However, the largest party in the Federal Parliament, the Flemish nationalist N-VA didn’t vote with the representative of the nine other parties to approve the text outlining the measures.
The measures strive to encourage investment in and by Belgian enterprise. The level of tax relief on investments made by companies has been raised to 25%. Furthermore, until 31 December 2020 companies will be able to set 100% of any expenses incurred when organising events off against tax. Currently 50% of such expenses are tax deductable.
A special tax shelter system will be launched that offers tax breaks for those investing in small and medium sized companies that have been adversely impacted by the corona crisis.
The parties wanted to prevent as many job losses as possible. Companies in difficulties can stave off redundancies by reducing the amount of time their employees’ work, with the state compensating a large portion of the net income lost.

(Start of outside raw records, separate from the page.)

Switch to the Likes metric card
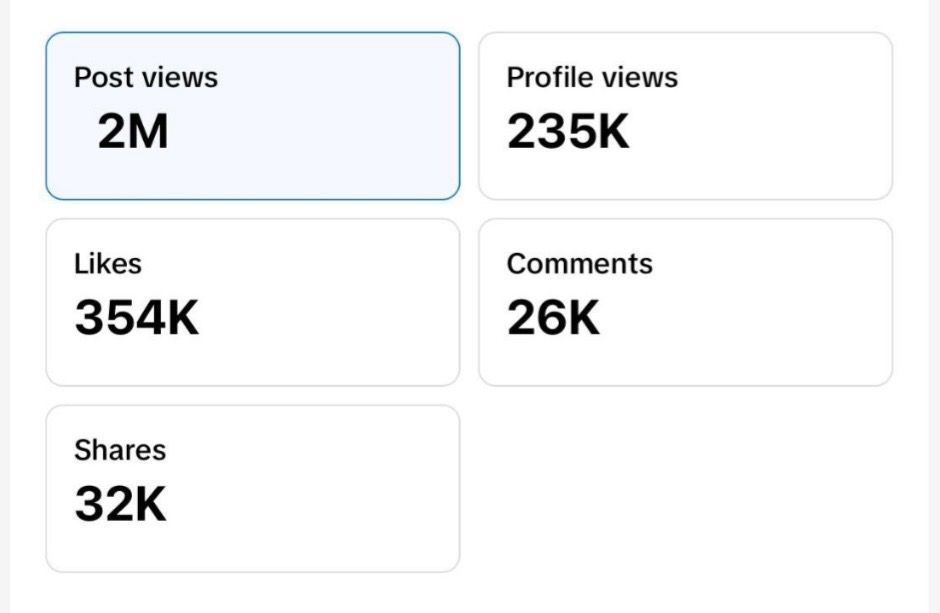 tap(252, 302)
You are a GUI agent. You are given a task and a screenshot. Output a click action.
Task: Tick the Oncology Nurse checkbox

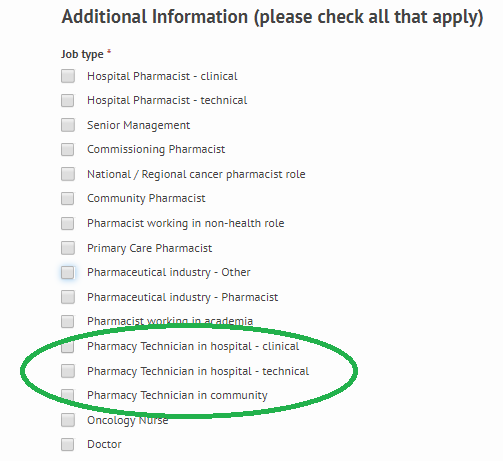click(68, 420)
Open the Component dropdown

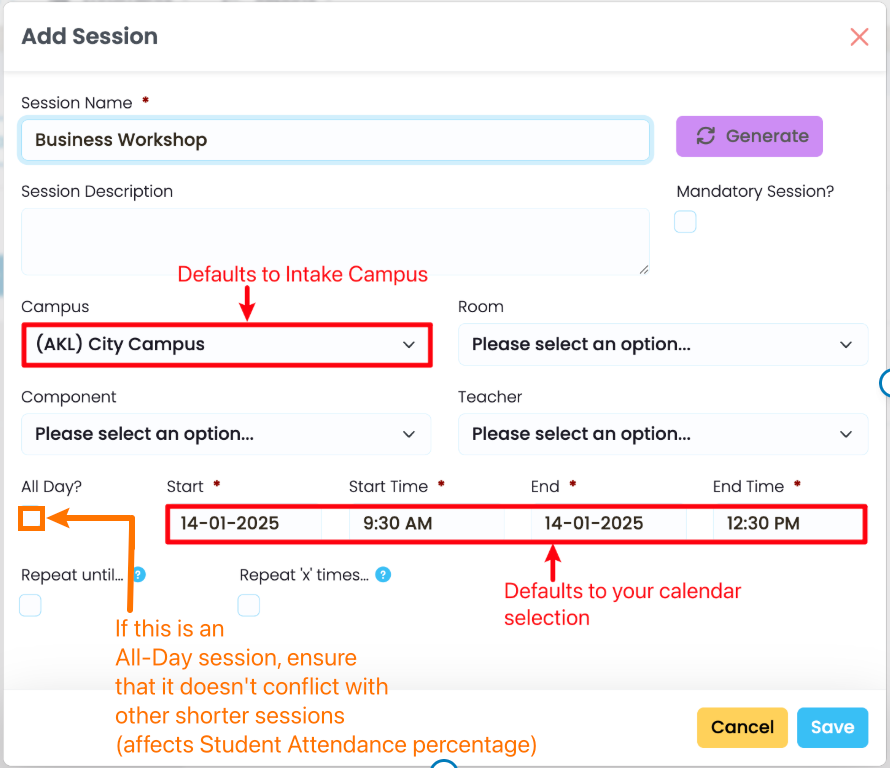coord(226,434)
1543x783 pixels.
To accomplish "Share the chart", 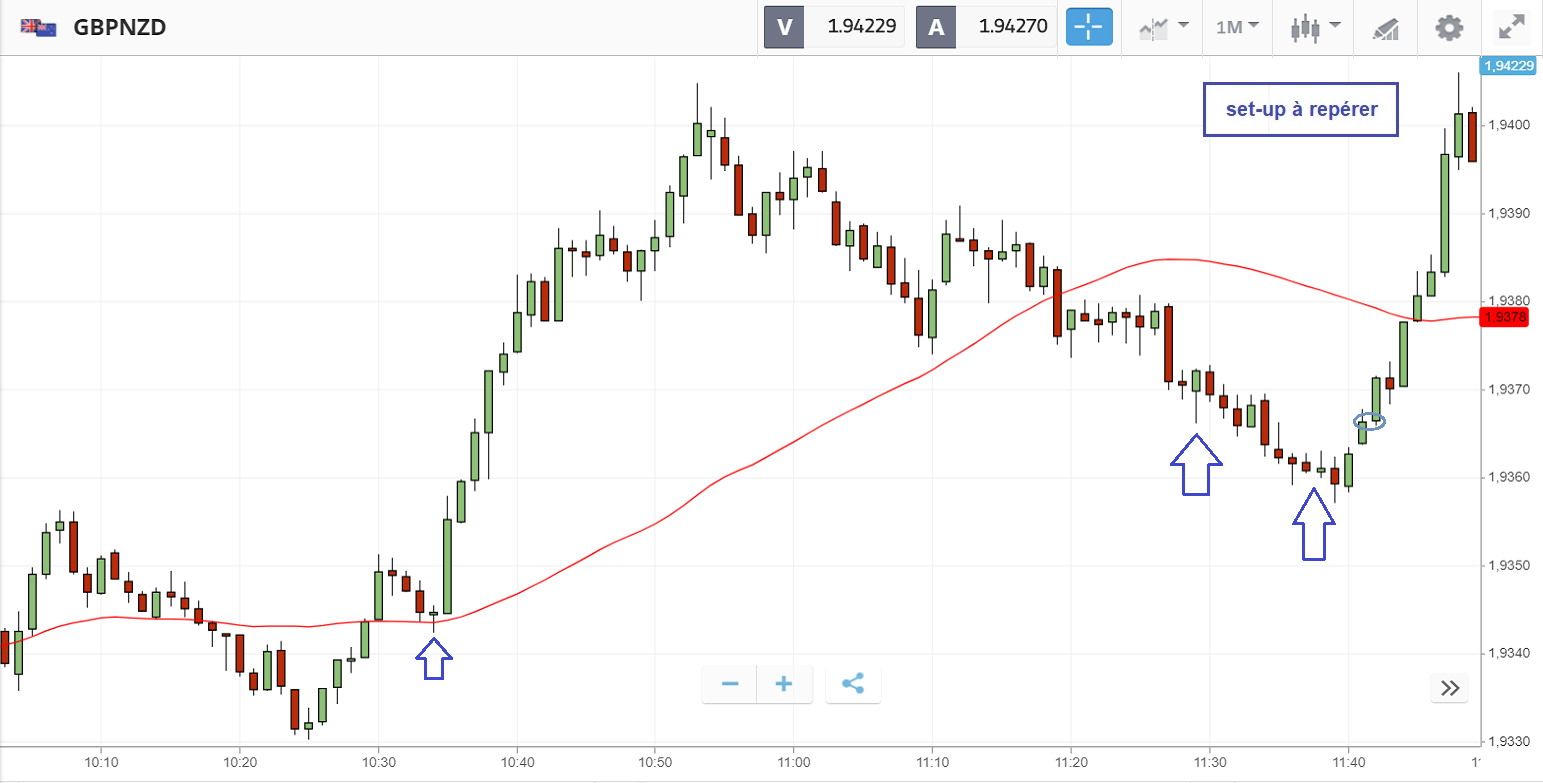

Another measures is offering those over the age of 55 the opportunity to work 80% or 50% of a standard working week.
Companies that are suffering a drop in turnover in excess of 10% will be able to place staff on temporary unemployment until the end of the year. The temporary unemployment system introduced by the government at the start of the crisis will continue to run for all companies that need it until 31 August.
Local social services councils will be given a total of 100 million euro to vulnerable people. In addition to this they will be given a further 10 euro by the federal state to help cover their increased running costs. The system of full-time “corona parental leave” for single parents and the parents of children living with a handicap has been extended until the end of September. The payment made to those taking corona parental leave has been increased to 150%.